Fountain & Tallman Museum

The oldest extant building on Placerville’s Main Street, and the pride of the El Dorado County HIstorical Society.

Circa 1852

The Fountain & Tallman building is a treasured historic museum in Placerville, El Dorado County, California, and is listed on the National Register of Historic Places.

It is the site of John Fountain & Benjamin Tallman's Soda Works, which provided clean drinking water and refreshments to early Placerville and El Dorado County pioneers. Today, it is a museum and the home of the El Dorado County Historical Society.
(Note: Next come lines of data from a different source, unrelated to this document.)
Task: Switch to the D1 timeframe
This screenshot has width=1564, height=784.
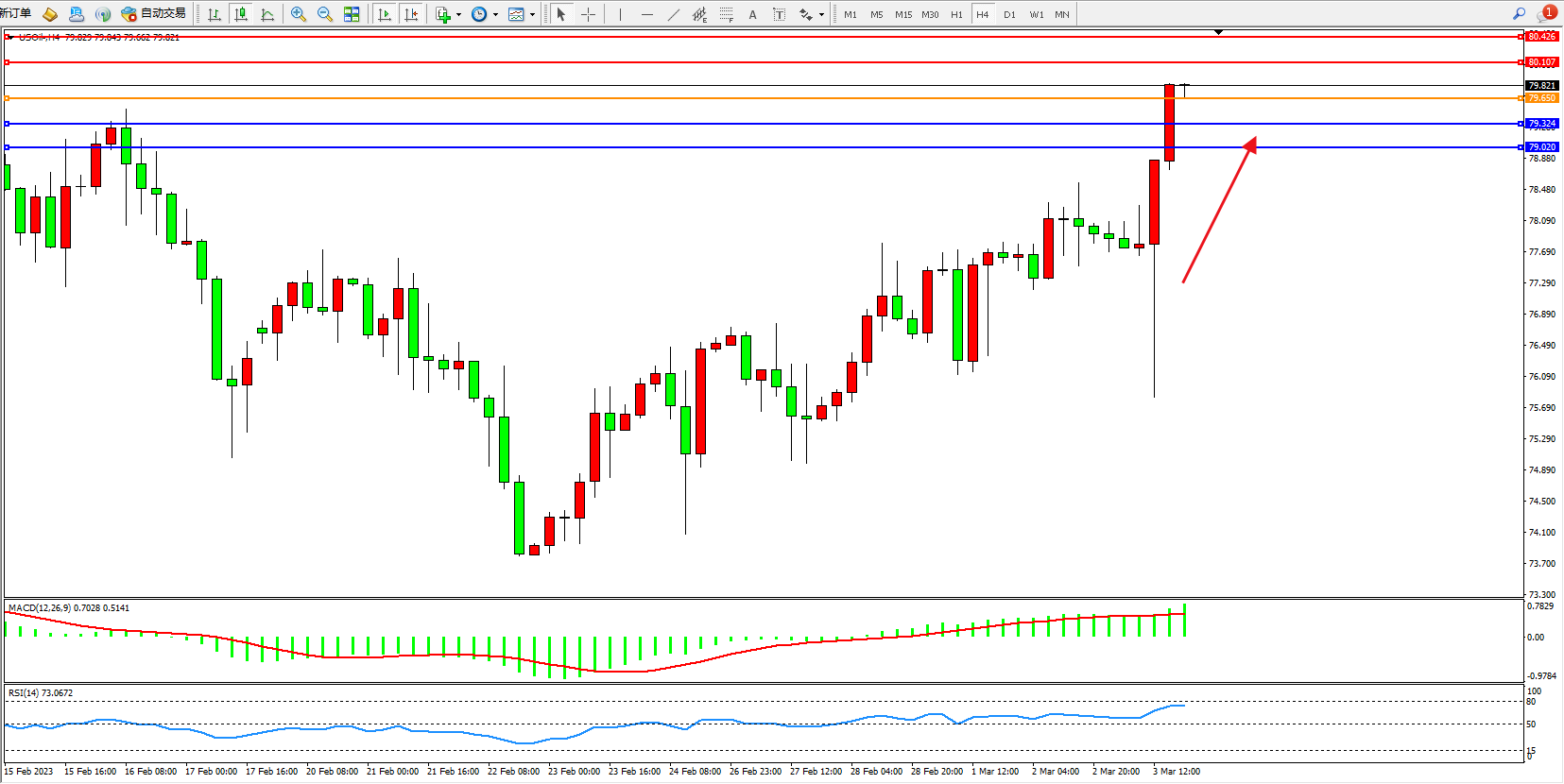Action: pos(1009,14)
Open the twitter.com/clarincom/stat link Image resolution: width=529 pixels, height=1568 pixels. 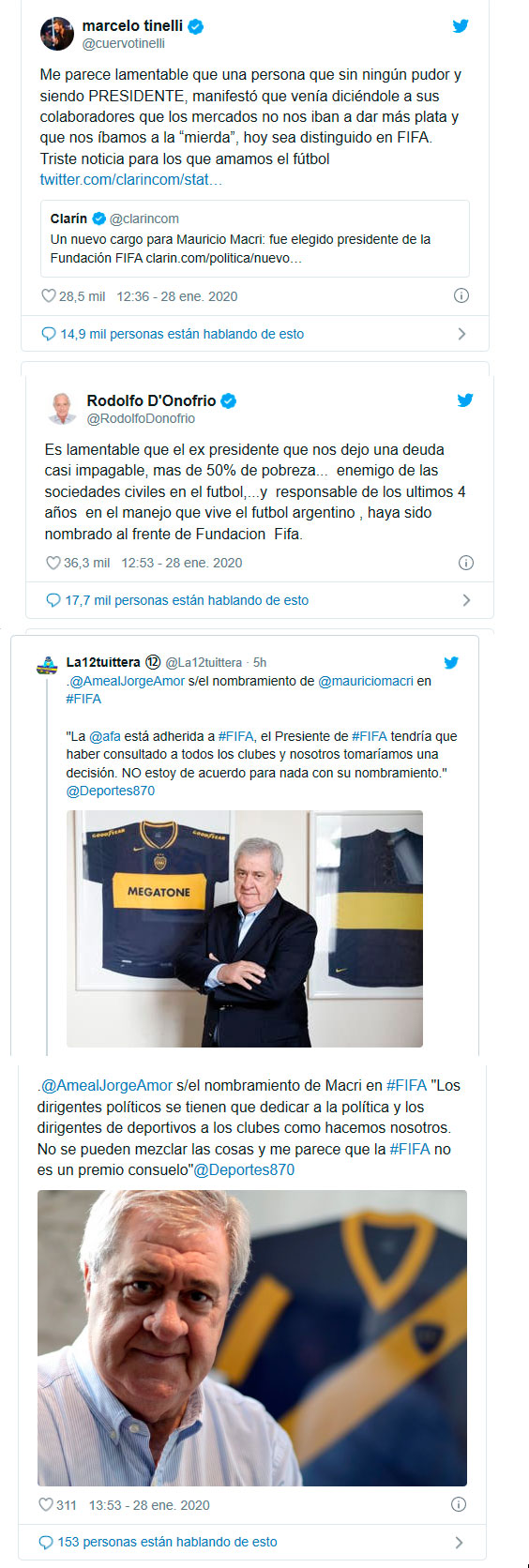(x=131, y=179)
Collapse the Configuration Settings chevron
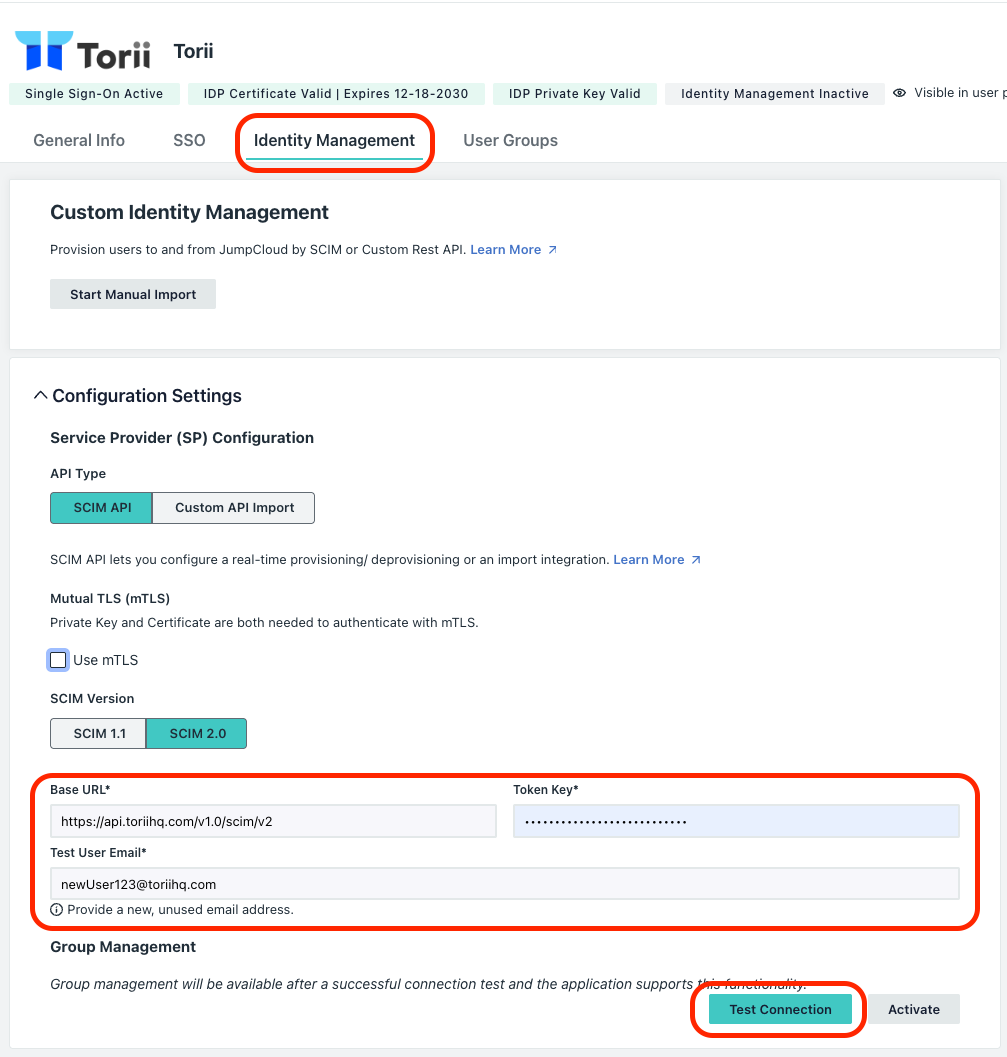 point(40,395)
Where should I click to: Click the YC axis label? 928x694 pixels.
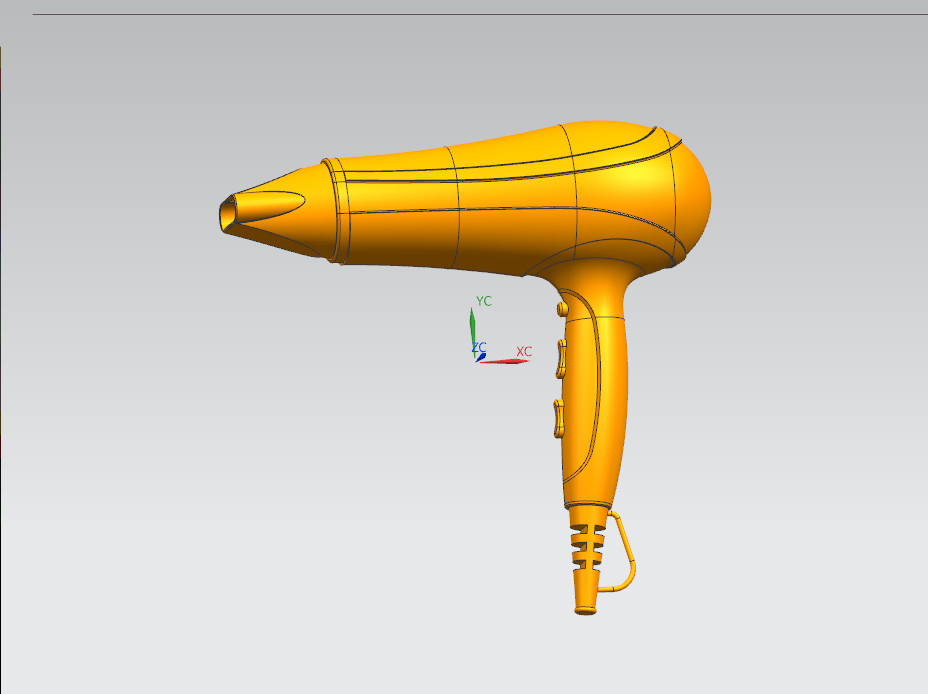[x=483, y=299]
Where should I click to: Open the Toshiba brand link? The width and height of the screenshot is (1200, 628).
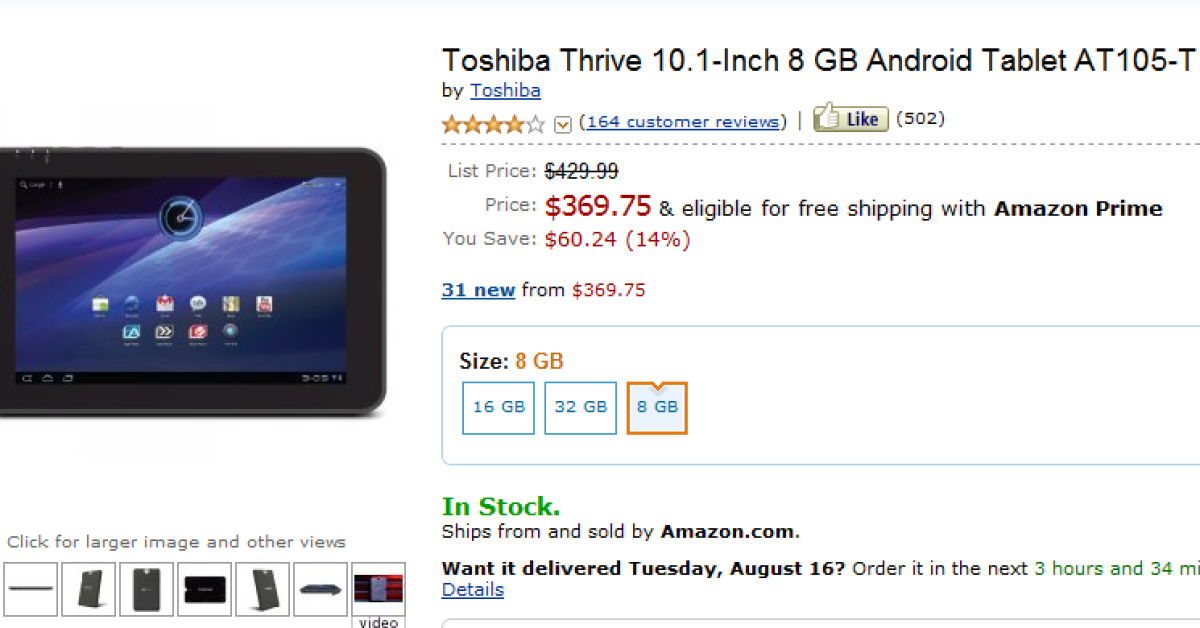pos(505,91)
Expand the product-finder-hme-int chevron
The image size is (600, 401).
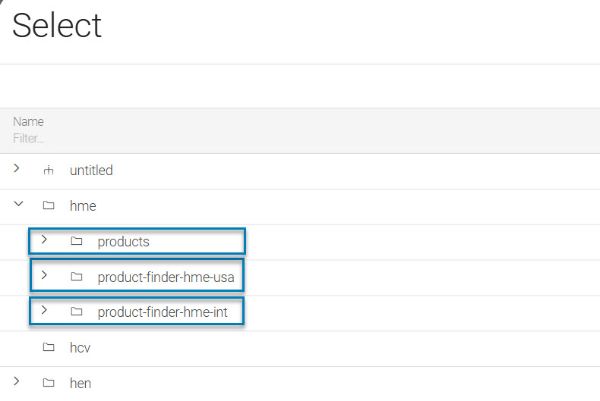tap(44, 310)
The museum building style is called rock rubble construction and is a prime example of the first permanent buildings that transitioned Placerville from a mining camp into a proper town. The stone walls of the building are more than 2 feet (0.61 m) thick; sufficient to keep ice and soda supplies cool.

After the close of the soda water factory, the building served many different purposes for many different owners. At one time it was the town jail, the Pacific Gas & Electric Company office (1927-1961), and has had other associated uses and owners. When the building was donated to the El Dorado County Historical Society in 1981 by Fay Ripley Cannon, it became a museum upon the contingency that it be preserved for public benefit as a historical landmark, which was an earlier stipulation originating with the PG&E sale. When the building was renovated, lifting up the stone floor revealed a bowie knife (handle long since rotted away), flakes of gold, and pieces of broken glass soda bottles with the original building owner's mark intact. These items are still on display in the museum.

The building was converted into a museum by the generosity of many donors including using funds from the estate of Placerville native, Stella Tracy. Originally called the Placerville Historical Museum, it contains some of Tracy's turn-of-the-century furniture and photos as well as other exhibits of 19th- and 20th-century memorabilia.